THE EXERCISE => From the items below, pull out every line that contains the string "beside" and copy each one in full. Matching is case-sensitive.
───── RECORDS FOR THIS TASK ─────
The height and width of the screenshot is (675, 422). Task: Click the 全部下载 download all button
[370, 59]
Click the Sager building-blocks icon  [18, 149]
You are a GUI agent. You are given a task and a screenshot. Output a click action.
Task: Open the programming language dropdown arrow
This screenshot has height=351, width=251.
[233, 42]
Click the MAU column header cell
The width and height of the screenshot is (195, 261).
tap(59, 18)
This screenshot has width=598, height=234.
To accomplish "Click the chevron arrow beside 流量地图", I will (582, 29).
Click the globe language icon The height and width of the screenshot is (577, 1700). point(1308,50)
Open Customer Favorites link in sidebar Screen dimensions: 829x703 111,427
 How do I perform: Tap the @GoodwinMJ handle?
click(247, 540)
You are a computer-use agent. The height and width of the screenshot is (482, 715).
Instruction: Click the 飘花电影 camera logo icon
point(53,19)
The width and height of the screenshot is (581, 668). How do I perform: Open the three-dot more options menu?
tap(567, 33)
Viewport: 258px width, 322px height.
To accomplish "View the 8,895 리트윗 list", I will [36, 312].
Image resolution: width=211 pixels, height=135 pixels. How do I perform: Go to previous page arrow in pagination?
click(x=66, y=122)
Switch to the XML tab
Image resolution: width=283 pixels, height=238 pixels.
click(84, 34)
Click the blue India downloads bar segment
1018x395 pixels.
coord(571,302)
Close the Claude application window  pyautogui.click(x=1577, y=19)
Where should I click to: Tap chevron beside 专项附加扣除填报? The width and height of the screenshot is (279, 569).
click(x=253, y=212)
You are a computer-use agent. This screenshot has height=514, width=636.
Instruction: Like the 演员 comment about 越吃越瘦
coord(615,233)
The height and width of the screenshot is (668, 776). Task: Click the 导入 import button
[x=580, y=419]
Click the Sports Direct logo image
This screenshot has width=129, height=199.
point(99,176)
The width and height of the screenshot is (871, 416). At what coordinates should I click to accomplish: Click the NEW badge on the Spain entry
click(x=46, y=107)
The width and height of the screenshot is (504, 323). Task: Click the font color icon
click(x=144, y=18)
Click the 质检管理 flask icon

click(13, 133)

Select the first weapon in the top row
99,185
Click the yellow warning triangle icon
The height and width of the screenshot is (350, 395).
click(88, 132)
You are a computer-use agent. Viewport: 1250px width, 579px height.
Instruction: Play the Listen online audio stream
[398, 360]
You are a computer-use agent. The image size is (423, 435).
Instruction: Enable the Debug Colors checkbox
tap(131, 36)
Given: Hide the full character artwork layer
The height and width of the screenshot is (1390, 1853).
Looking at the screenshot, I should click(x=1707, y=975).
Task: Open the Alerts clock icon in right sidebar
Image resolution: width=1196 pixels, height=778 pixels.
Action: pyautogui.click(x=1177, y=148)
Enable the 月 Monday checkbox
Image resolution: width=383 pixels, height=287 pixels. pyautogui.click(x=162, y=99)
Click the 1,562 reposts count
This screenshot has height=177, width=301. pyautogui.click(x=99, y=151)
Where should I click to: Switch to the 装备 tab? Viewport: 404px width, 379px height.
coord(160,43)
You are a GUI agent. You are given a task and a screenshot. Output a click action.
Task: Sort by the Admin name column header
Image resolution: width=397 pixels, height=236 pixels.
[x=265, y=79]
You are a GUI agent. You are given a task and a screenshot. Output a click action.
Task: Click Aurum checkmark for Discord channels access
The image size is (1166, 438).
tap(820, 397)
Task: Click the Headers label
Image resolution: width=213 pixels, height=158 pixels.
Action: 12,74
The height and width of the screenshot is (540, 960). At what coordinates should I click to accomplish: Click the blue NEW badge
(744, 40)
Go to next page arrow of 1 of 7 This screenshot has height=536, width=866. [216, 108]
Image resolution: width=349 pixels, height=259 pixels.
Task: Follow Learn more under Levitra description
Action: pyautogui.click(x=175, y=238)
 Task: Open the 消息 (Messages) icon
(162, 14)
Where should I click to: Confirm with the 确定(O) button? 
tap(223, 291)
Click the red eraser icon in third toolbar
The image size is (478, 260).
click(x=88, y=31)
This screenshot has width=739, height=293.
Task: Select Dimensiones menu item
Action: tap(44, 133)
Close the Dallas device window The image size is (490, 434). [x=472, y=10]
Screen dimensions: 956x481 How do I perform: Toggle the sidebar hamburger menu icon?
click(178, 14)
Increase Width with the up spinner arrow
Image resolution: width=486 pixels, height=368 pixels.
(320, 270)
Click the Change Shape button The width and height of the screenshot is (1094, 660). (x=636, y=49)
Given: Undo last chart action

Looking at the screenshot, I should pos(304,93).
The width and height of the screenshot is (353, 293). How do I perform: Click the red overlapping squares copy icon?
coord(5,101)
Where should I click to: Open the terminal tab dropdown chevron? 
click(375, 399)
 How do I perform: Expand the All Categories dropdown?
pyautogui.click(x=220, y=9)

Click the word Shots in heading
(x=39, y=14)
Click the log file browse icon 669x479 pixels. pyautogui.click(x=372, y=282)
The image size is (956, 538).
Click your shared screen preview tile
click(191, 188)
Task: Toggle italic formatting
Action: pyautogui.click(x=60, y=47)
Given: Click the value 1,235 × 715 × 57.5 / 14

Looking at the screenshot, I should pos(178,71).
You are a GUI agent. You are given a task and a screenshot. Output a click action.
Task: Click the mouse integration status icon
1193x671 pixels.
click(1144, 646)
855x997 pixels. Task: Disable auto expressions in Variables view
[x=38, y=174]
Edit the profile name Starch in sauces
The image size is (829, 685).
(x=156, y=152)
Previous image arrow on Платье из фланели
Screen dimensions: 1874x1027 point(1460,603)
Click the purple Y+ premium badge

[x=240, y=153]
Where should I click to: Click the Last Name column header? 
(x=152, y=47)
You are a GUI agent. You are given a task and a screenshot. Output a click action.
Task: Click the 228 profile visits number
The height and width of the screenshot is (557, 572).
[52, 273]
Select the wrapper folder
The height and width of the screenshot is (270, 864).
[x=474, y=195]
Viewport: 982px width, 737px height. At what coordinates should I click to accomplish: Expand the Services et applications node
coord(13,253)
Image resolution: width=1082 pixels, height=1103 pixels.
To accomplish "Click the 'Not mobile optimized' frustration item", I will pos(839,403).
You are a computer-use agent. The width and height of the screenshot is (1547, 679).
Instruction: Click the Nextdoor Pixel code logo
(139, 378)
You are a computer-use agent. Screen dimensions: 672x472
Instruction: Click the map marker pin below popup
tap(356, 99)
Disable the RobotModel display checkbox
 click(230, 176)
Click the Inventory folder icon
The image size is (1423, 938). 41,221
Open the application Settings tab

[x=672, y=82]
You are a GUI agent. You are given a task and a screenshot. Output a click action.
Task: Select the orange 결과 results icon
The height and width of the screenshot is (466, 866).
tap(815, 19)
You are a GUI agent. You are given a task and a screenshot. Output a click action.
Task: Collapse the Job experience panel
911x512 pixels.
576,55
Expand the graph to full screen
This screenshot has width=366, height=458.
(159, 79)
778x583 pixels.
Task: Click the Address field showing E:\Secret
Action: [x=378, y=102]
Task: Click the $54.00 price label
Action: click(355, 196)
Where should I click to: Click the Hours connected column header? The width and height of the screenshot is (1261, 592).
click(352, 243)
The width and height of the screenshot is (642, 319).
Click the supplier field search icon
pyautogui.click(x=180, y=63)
─────
FINAL RESULT =>
To accomplish "Click the chevron arrow beside 流量地图", I will (582, 29).
Where should I click to: Tap chevron beside 专项附加扣除填报? The width and height of the screenshot is (279, 569).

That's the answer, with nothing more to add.